La qualità dell’aria indoor non è più un tema “tecnico” per soli addetti ai lavori. Oggi sappiamo, con dati misurabili, che aria viziata, scarsa ventilazione e inquinanti interni incidono direttamente su funzioni cognitive, concentrazione e capacità decisionale.
È un tema che riguarda case, uffici, scuole e, sempre di più, i condomini, chiamati a gestire ambienti salubri per tutelare la salute dei residenti e il valore dell’immobile.
Le evidenze scientifiche: il progetto COGfx
Tra i riferimenti più autorevoli c’è il lavoro della Harvard T.H. Chan School of Public Health. Il progetto COGfx ha analizzato ambienti reali mettendo in relazione inquinanti e test cognitivi, con risultati sorprendenti:
- CO₂ elevata (> 1.000 ppm): tempi di risposta più lenti e maggiore probabilità di errore.
- Aria pulita: i punteggi cognitivi migliorano dal 60% al 100% su alcune funzioni esecutive fondamentali.
Perché la CO₂ è l’indicatore chiave?
La CO₂ non è tossica ai livelli abituali, ma funge da “sentinella” per la ventilazione. Ecco le soglie critiche da monitorare:
- Sotto 800 ppm: Ottimo ricambio d’aria.
- 1.000 – 1.500 ppm: Inizio del calo di attenzione e affaticamento mentale.
- Oltre 1.500 ppm: Aumento di errori, sonnolenza e malessere diffuso.
Il rischio invernale: Nei condomini, i livelli di CO₂ si impennano in inverno perché si tende a non arieggiare per evitare dispersioni termiche, creando un ambiente saturo.
PM2.5 e VOC: i nemici silenziosi
Oltre all’anidride carbonica, dobbiamo prestare attenzione a due inquinanti spesso trascurati:
- PM2.5 (Polveri Sottili): Legate a infiammazione sistemica e peggioramento della memoria di lavoro.
- VOC (Composti Organici Volatili): Emessi da arredi, detergenti e vernici; interferiscono pesantemente con la capacità decisionale.
In ambienti chiusi, questi inquinanti possono raggiungere concentrazioni molto superiori a quelle esterne.
Qualità dell’aria e valore economico dell’immobile
Un edificio salubre è un edificio che vale di più.

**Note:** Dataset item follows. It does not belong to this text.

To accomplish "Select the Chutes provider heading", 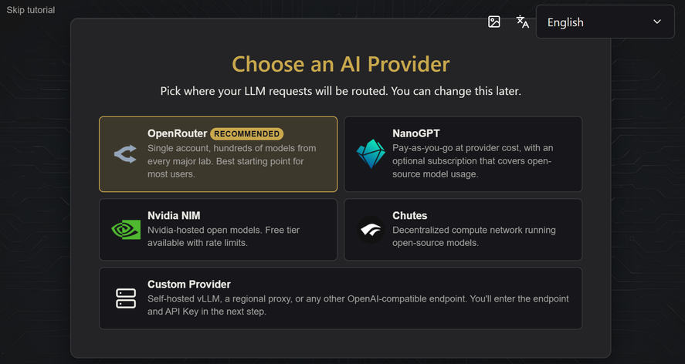I will [x=410, y=216].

Le ricerche dimostrano che gli immobili dotati di ventilazione controllata e monitoraggio continuo garantiscono:
- Minore assenteismo (negli uffici o per chi fa smart working).
- Maggiore produttività percepita.
- Maggiore appetibilità sul mercato, in linea con le nuove direttive europee (EPBD).
Cosa può fare concretamente un condominio?
Per passare dalla “percezione” al dato oggettivo, l’amministratore e i tecnici possono agire su tre fronti:
- Monitorare: Installare sensori (CO₂, PM2.5, VOC, umidità) nelle parti comuni o in appartamenti campione.
- Definire soglie operative: Stabilire valori obiettivo (es. < 900 ppm) per attivare ventilazione naturale programmata o sistemi VMC (Ventilazione Meccanica Controllata).
- Documentare: Inserire i dati nel Registro Anagrafe Sicurezza (RAS), trasformando la salubrità in un asset comunicabile ai condòmini.
In sintesi
- Salute cognitiva: L’aria buona rende più intelligenti e produttivi.
- Dati vs Percezione: Solo la misurazione costante permette interventi efficaci.
- Patrimonio edilizio: Migliorare l’aria significa proteggere le persone e aumentare il valore del fabbricato.